The War Illustrated, Volume 3, No. 54, Page 268, September 13, 1940.
"We thought it was "Good-night, nurse’," said the skipper of the "Arctic Trapper" with the usual gift of understatement practised by those at sea. He was describing the moment at which his gun crew had already brought down one Nazi and the other five Nazis-five of them-turned and made a determined attack on him to avenge their comrades. The "Arctic Trapper" is a Grimsby trawler built for the North Sea fishing and familiar with the run out of Grimsby to Spitsbergen or Iceland.
"She looks shabby, mind you," admitted the engineer who accompanied us in the launch which put out to take aboard the "Arctic Trapper’s" mail. "But she’s a right ship. You should see her moving."
The sirens had just gone on land when we came aboard, and Skipper William Hilldrith mentioned casually enough: "You’ll see all the boys manning their action stations just as they were the other day." That "other day" was the day the "Arctic Trapper" brought down two German ‘planes with her one gun, a score which brought congratulations from the First Lord of the Admiralty.
"The wife’s got the telegram," said the skipper. "Otherwise you could see it." But I did see the young ex-railway porter from Grantham, who is the gunner, and his gun crew, all Grimsby fishermen, who shot down the second Nazi ‘plane while machine gun fire from a German formation was swishing about them. On the wrists of these men are home-made identity disks. These are painfully shaped by hand and are punched out with the seamen’s names. They are made of parts of German ‘planes which have been brought down.

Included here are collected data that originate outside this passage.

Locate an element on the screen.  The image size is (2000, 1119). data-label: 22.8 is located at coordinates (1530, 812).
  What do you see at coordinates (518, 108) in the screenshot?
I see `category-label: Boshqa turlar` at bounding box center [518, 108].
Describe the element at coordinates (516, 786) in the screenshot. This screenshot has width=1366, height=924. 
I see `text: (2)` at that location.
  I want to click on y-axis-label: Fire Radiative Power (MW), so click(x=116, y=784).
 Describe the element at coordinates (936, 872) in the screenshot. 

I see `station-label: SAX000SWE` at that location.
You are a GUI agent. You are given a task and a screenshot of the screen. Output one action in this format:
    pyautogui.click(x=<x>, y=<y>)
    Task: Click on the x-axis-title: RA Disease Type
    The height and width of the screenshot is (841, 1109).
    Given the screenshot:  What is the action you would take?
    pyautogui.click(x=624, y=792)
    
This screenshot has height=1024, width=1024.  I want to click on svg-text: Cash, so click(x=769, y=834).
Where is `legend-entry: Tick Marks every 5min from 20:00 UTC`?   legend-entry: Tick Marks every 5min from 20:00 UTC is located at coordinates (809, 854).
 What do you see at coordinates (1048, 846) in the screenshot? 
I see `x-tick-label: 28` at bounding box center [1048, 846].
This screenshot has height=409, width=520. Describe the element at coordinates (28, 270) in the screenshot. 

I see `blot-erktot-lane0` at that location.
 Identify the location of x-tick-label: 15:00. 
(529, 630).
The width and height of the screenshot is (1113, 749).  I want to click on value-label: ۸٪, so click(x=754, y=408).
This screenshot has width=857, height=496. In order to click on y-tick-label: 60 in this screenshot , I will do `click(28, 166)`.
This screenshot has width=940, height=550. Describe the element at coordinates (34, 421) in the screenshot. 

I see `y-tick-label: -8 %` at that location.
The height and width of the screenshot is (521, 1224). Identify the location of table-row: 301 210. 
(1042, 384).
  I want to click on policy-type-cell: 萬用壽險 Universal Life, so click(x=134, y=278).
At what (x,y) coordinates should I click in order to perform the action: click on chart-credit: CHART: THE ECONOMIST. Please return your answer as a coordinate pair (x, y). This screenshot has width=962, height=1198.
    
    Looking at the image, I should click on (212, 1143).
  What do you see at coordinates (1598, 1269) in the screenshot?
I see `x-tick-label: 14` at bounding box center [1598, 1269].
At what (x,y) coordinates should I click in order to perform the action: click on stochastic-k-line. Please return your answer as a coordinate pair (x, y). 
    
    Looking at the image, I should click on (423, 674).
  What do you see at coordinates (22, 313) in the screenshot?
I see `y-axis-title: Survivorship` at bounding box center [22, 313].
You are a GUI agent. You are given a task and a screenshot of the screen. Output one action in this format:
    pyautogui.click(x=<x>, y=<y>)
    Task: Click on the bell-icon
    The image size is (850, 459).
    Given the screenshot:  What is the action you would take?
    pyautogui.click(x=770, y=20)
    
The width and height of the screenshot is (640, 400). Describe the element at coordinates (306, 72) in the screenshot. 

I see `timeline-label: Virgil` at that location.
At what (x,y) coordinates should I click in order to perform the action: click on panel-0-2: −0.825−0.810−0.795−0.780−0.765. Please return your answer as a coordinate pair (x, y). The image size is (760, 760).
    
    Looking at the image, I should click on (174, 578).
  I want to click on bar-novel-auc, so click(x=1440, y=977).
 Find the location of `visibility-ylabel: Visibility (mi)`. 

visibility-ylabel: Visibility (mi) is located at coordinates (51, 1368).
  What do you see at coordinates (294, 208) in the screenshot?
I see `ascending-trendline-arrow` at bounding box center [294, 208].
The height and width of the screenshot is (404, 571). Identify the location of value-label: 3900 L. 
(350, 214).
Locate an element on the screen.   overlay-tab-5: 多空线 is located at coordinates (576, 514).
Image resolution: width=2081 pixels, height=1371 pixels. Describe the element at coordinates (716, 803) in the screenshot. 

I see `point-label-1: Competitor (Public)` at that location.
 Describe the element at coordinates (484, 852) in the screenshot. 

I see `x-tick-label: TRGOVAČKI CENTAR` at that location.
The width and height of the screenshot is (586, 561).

"That’s what made us steam towards them so fast," said the crew. And the recipe for shooting down Nazi ‘planes?
"You want to get the first shot in," said the young gunner. "They must be in range, of course."
George Kirby photographed them as they waited at their gun stations, while the sirens screeched across the water from the land: heavy-eyed but eager, they waited for them, unshaven but alert at their precious gun. The raiders passed and the "Arctic Trapper" was ordered off to a new position as we left.
"She don’t look up to much, but she moves lovely," ruminated the engineer. And the little boat that smacked down two of the ineffectual eagles sent to terrify the South Coast of England sailed by across our stern, solid and small in sunset.